4. En second lieu, aux termes de l’article 8 de la convention européenne de sauvegarde des droits de l’homme et des libertés fondamentales : « 1. Toute personne a droit au respect de sa vie privée et familiale, de son domicile et de sa correspondance / 2. Il ne peut y avoir ingérence d’une autorité publique dans l’exercice de ce droit que pour autant que cette ingérence est prévue par la loi et qu’elle constitue une mesure qui, dans une société démocratique, est nécessaire à la sécurité nationale, à la sûreté publique, au bien-être économique du pays, à la défense de l’ordre et à la prévention des infractions pénales, à la protection de la santé ou de la morale, ou à la protection des droits et libertés d’autrui ».
5. Le moyen tiré d’une méconnaissance, par l’arrêté attaqué, des stipulations précitées de l’article 8 de la convention européenne de sauvegarde des droits de l’homme et des libertés fondamentales doit être écarté pour les mêmes motifs que ceux exposés au point 3.
6. Il résulte de tout ce qui précède que M. A n’est pas fondé à soutenir que c’est à tort que, par le jugement attaqué, le tribunal administratif de Melun a rejeté sa demande.

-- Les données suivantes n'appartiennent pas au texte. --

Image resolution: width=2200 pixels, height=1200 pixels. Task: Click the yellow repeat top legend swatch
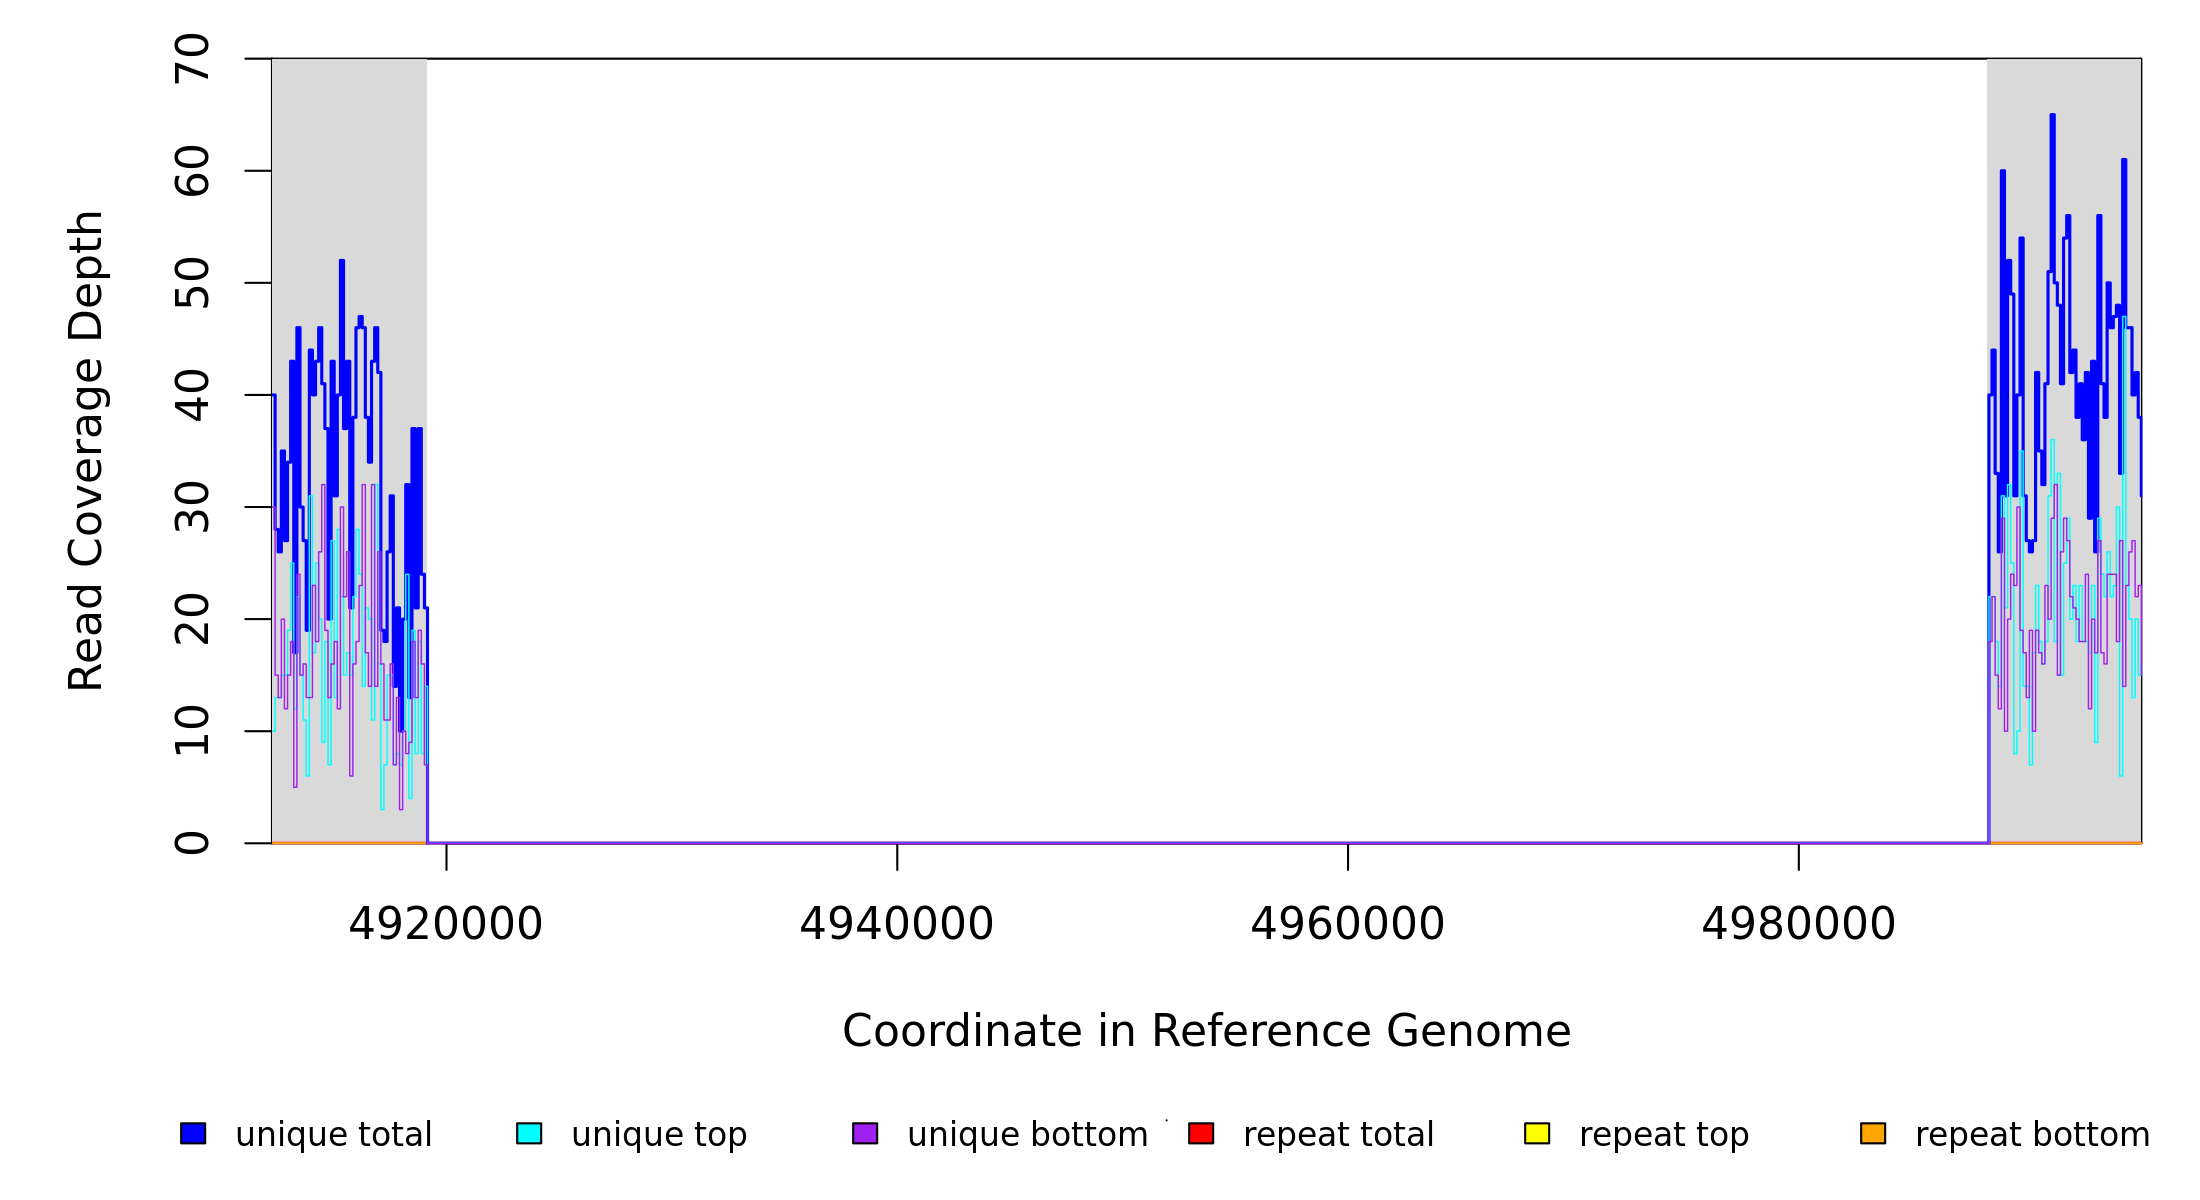point(1537,1133)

Par voie de conséquence, ses conclusions à fin d’injonction sous astreinte ainsi que celles tendant à l’application des dispositions de l’article L. 761-1 du code de justice administrative doivent également être rejetées.
D E C I D E:
Article 1er : La requête de M. A est rejetée.
Article 2 : Le présent arrêt sera notifié à M. B A et au ministre d’Etat, ministre de l’intérieur.
Copie en sera adressée au préfet de Seine-et-Marne.
Délibéré après l’audience du 17 juin 2025, à laquelle siégeaient :
— Mme Hamon, présidente,
— M. Desvigne-Repusseau, premier conseiller,
— M. Laforêt, premier conseiller,
Rendu public par mise à disposition au greffe le 3 juillet 2025.
Le rapporteur,
M. Desvigne-RepusseauLa présidente,
P. Hamon
La greffière,
L. Chana
La République mande et ordonne au ministre d’Etat, ministre de l’intérieur, en ce qui le concerne ou à tous commissaires de justice à ce requis en ce qui concerne les voies de droit commun contre les parties privées, de pourvoir à l’exécution de la présente décision.